Published maximum incline in degrees. Slope ≥ 30° is required for Commercial Ready; ≥ 25° for Advanced Residential.

Connectivity

4G/LTE enables remote supervision and fleet control. Wi-Fi alone limits off-site management.

Perception Systems

Vision cameras, lidar, or obstacle avoidance indicate a model's ability to navigate complex environments.

Multi-Zone Support

The ability to manage separate zones independently without constant operator reconfiguration.

App & Remote Control

Confirmed app-based control supports scheduling, monitoring, and remote adjustments.

Evidence Quality

Spec-Based vs Lab-Verified

Every classification on MowerLab currently carries an evidence status badge. Understanding the difference matters.

Spec-Based (current default)

  • Derived from published manufacturer data
  • No hands-on or field validation
  • Marked Provisional to indicate uncertainty
  • Classification may change after lab testing

Lab Verified (future)

  • Confirmed through hands-on MowerLab testing
  • Includes real-world autonomy and slope data
  • Replaces provisional classification
  • Highest confidence level for buyers and operators

When a classification is marked Spec-Based, it means MowerLab has mapped a model's published capabilities to tier criteria — but has not physically operated the mower. The classification is structurally grounded, not guessed, but it carries the inherent limitations of manufacturer-supplied data.

Lab Validation Roadmap

Future Testing & Certification

MowerLab is building a hands-on validation programme to progressively replace spec-based classifications with lab-verified evidence. The goal is confirmed, repeatable real-world performance data — not marketing metrics.

Autonomy

Measuring actual intervention frequency over defined test periods. How often does the mower require human correction or recovery?

Slope Performance

Validating published slope ratings on standardised test terrain. Does the mower maintain coverage and traction at claimed gradient?

Obstacle Handling

Testing detection and avoidance of static and dynamic obstacles at varying speeds and approach angles.

Multi-Zone Operation

Confirming that zone transitions, scheduling, and coverage completion perform as specified in real layouts.

When a model completes lab validation, its evidence status will change from Spec-Based to Lab Verified and the classification will be confirmed or revised based on observed performance.

Transparency

Limitations & What We Don't Know Yet

Manufacturer specifications are the primary input for current classifications.
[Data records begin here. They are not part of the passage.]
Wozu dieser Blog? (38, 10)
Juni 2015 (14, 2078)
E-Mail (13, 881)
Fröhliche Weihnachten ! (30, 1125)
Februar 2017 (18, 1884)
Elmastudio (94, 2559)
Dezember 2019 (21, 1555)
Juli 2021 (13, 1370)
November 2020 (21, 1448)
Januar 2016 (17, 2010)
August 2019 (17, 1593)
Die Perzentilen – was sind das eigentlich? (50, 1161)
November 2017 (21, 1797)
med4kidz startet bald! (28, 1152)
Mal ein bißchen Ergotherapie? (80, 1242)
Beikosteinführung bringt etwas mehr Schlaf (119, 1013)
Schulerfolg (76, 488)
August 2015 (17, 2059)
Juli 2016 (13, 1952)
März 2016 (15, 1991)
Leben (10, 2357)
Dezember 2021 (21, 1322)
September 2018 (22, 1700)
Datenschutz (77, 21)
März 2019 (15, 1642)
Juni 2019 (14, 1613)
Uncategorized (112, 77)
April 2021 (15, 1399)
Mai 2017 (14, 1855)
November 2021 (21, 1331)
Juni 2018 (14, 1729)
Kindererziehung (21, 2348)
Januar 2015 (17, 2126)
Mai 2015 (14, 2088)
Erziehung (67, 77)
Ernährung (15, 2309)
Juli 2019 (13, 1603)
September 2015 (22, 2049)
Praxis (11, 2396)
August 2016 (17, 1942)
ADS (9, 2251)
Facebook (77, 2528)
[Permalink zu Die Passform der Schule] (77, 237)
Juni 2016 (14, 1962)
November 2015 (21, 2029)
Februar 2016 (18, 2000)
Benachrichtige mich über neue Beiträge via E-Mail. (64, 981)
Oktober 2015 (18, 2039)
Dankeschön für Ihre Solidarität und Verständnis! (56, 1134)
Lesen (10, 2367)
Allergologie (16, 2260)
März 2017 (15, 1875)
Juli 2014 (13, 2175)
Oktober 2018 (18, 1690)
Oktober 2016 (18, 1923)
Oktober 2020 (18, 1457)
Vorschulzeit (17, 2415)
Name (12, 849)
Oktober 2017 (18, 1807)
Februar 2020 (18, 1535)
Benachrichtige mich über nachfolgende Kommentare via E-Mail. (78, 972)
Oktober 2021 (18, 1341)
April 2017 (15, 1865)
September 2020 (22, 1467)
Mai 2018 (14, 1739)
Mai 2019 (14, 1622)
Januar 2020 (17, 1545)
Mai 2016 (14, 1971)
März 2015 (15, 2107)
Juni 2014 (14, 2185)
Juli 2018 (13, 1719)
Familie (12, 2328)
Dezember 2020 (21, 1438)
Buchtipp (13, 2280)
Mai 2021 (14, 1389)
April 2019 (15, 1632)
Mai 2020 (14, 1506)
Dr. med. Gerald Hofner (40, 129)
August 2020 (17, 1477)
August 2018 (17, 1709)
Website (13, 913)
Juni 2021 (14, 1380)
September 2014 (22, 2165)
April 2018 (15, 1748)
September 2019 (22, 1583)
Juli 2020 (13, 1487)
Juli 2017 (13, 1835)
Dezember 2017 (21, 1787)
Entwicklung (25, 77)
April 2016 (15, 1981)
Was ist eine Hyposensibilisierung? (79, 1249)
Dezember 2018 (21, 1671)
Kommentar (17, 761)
These can be incomplete, inconsistently defined across brands, or optimistic. MowerLab documents exactly which data points are present and which are missing for each model.

What spec-based classification can tell you

  • Navigation architecture (RTK, wire, vision)
  • Claimed slope and area capability
  • Whether connectivity features are published
  • Structural tier fit based on feature mapping

What it cannot yet tell you

  • Actual autonomy in day-to-day use
  • Real-world slope performance vs rated maximum
  • Reliability over months of operation
  • Handling of edge cases and complex terrain

Classifications will be updated as better data becomes available — through lab testing, manufacturer-verified disclosures, or post-validation revisions. Any classification downgrade or upgrade following testing will be noted in the model's record.